Несмотря на въевшуюся в кожу грязь и отросшую бороду, стало ясно, что он еще довольно молод. Ему немногим за тридцать. Если его отмыть, то вполне можно было бы назвать привлекательным. Черты его лица довольно правильные. Взгляды молодых людей встретились. Сара смогла рассмотреть глаза каторжника, в них затаились боль и страдание, но яркая голубизна могла сравниться по цвету только с лазурной синевой австралийского неба. Глаза мужчины казались слишком красивыми, чтобы принадлежать преступнику. Сара смотрела на мужчину, словно зачарованная. Вздрагивая, мужчина закрыл глаза и опустился на палубу, обессиленный. По всей вероятности, боль проходила, притуплялась. Сара с недоумением смотрела на скорчившуюся у мачты фигуру, а потом вопросительно взглянула на Викерса, который вылил на спину каторжника еще одно ведро жидкости. На этот раз истерзанный человек даже не шелохнулся.

– А что было в ведре? – спросила Сара у отца побелевшими губами, как бы предчувствуя ответ. Теперь, когда она разглядела эти прекрасные глаза, боль страдающего человека ранила ее в самое сердце. Девушка попыталась одернуть себя. Это же смешно. Все знают, что если у преступников и есть какие-то чувства, то это не меняет сути грубых и жестоких людей.

– Морская вода, мэм, – довольно ответил Викерс.

– Морская вода! – Сара содрогнулась от возмущения и негодования. Не удивительно, что бедняга так закричал. Видимо, спину ожгло словно раскаленным железом, соль попала в раны, должно быть, ему до сих пор нестерпимо больно.

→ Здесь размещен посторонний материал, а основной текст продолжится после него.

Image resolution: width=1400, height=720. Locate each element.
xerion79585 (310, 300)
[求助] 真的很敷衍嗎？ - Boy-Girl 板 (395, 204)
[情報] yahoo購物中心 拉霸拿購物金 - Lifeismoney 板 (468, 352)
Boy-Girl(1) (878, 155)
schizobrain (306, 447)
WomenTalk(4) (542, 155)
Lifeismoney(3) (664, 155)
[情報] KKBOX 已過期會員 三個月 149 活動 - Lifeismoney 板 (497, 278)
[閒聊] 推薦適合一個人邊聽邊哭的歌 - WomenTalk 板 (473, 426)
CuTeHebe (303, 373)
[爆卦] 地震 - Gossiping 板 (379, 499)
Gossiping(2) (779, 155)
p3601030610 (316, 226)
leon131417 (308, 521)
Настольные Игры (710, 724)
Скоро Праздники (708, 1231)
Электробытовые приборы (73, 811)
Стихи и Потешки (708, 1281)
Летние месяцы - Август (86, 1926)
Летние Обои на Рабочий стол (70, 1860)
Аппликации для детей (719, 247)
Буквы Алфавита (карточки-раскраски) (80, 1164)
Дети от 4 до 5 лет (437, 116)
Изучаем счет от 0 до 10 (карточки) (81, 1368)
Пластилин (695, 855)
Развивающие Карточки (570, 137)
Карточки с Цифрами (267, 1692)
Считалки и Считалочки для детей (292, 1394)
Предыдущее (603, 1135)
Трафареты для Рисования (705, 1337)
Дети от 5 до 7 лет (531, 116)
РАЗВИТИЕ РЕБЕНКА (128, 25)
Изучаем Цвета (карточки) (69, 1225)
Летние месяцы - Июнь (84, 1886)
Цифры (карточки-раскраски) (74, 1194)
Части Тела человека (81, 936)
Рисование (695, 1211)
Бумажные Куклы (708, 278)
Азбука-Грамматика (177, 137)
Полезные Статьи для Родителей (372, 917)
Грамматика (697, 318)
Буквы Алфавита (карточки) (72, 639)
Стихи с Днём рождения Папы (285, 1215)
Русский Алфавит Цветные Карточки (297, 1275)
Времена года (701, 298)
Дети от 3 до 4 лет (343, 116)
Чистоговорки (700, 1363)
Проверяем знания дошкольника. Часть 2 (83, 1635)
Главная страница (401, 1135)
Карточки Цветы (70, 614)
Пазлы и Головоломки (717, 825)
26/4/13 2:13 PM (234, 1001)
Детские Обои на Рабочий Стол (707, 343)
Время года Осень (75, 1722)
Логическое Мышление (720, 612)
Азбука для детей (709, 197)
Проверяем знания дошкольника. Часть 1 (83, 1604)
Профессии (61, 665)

– Это обычное лечение после порки, – прошептал ей на ухо отец. Сара не могла произнести ни слова, почувствовала приступ тошноты. Она никогда не стала бы «лечить» таким образом даже зверя. Раньше и не предполагала, что ее отец способен на такое.

– Капитан, я был бы благодарен, если кто-то из членов команды отнесет каторжника в повозку. Похоже, сам он не сможет двигаться.

Фарли недовольно нахмурился, на мгновение Саре показалось, что он откажет. Но тот пожал плечами, Сара догадалась, что он вспомнил о банкнотах, засунутых в карман. Те же матросы, которые сняли с крюка веревку, подняли каторжника сразу же, как только Фарли распорядился.

– Сара, пошли, – сказал Маркхэм и крепко сжал руку дочери.

– Но надо же забинтовать ему спину. Мухи… да и пыль будет садиться на открытые раны.